Much of İncil was written with this motif, this foreboding mood. A new world had begun when God "put on shoes and walked among us." The ministry of Jesus inaugurated God's Kingdom rule upon the earth with fresh power, fresh visibility. Yet, the new world a-borning was also the death sentence upon the established order. The settled landmarks men had structured their lives around were about to be shattered. And they knew it. They had it "on the best authority" that the clock was running down on everything they took for granted. Time was running out on the "terminal generation," the "this generation" Jesus had warned approximately thirty years before this letter was written.

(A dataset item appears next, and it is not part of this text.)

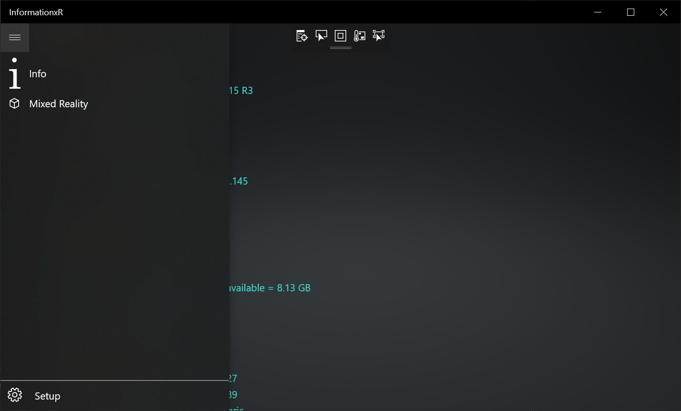Click the "15 R3" version text
681x411 pixels.
tap(242, 90)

I Petrus'un mektubu 4 begins with Peter flaunting a suspiciously rich vocabulary on the theme of drunken partying. He is, of course, describing those things believers are supposed to leave behind. He goes on to tell his readers, in verse 7:
Her şeyin sonu yakındır. Bu nedenle, sağduyulu ve dua etmek için ayık durun.The Turkish possessive construction is a "belt and suspenders" arrangement, that tacks different endings upon the item possessed, and the item possessing. This takes a while to get used to. Look at the first sentence: Her every. şeyin -- thing. sonu -- end. yakın -- near. dır -- is. şeyin takes the -in ending, since it is the thing that owns. sonu takes the -u, the direct object ending, since it is the item owned.
The end of all things is near. The other shoe is about to drop. Therefore, for this reason, sağduyulu (use common sense) and, in order to pray effectively, ayık durun (stay sober). I suspect Peter is dealing with the temptations we all face when things are about to fall apart. When the factory is about to shut down. When major changes are pending.